## Data supplied
--- START ---
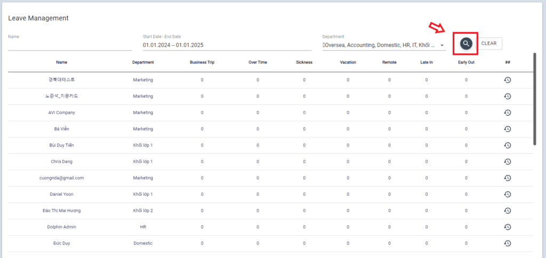This screenshot has height=258, width=546.
Task: Show leave history for Bùi Duy Tiến
Action: 508,145
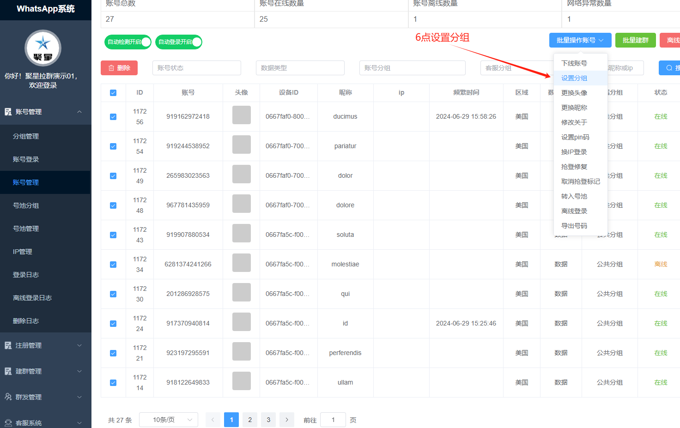Uncheck the row for account 6281374241266
The image size is (680, 428).
[113, 264]
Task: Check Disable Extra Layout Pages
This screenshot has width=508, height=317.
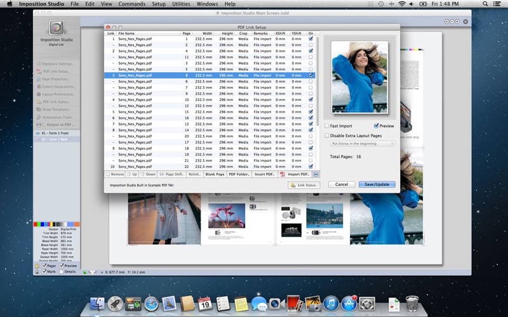Action: coord(327,136)
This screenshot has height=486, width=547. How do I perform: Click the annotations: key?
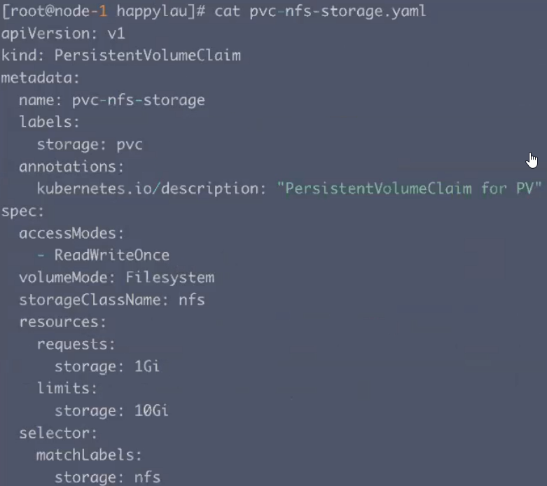tap(71, 167)
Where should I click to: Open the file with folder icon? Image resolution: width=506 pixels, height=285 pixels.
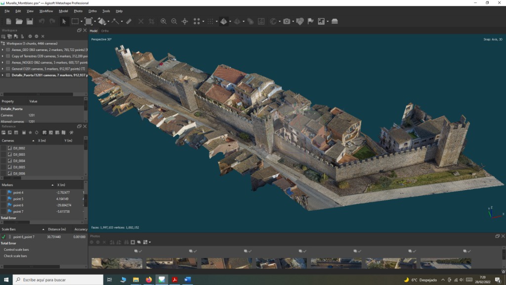point(19,21)
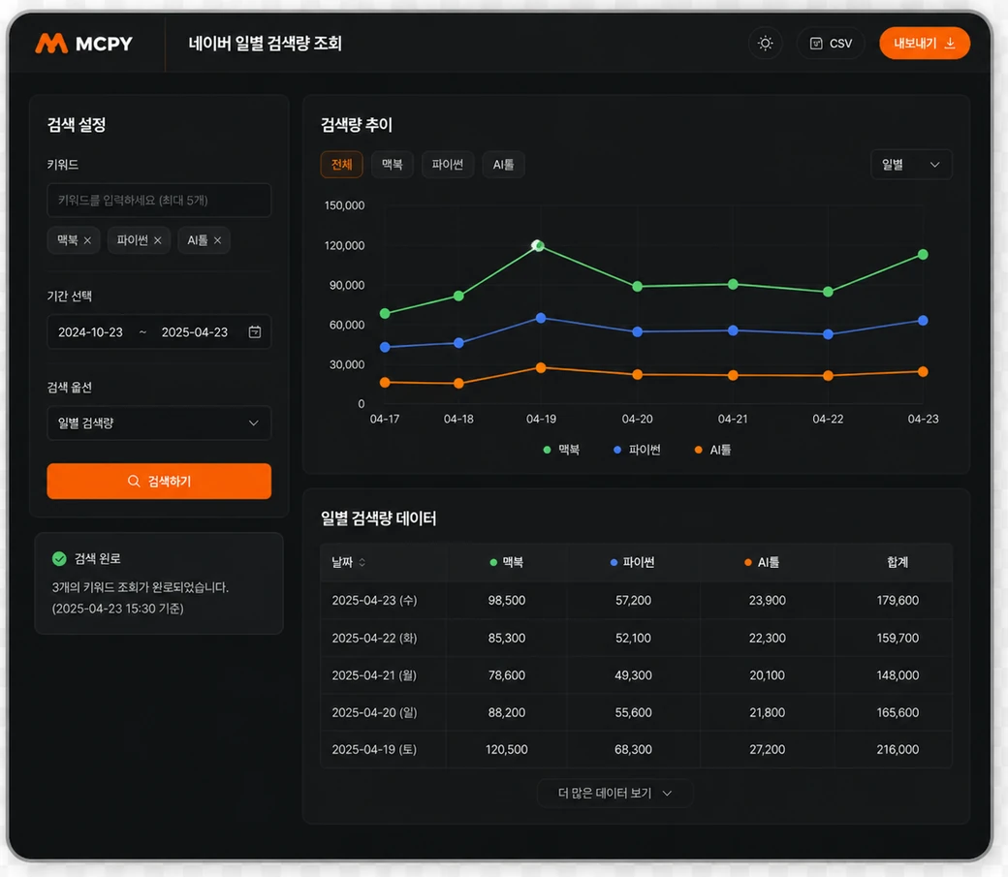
--- END ---
## Instructions for the task
The lines from the one containing "Where should I" up to and including the last line of the material above are to be given again exactly; any pictures are dropped.

## Output
Where should I click to: Open the file with folder icon? Image resolution: width=506 pixels, height=285 pixels.
point(19,21)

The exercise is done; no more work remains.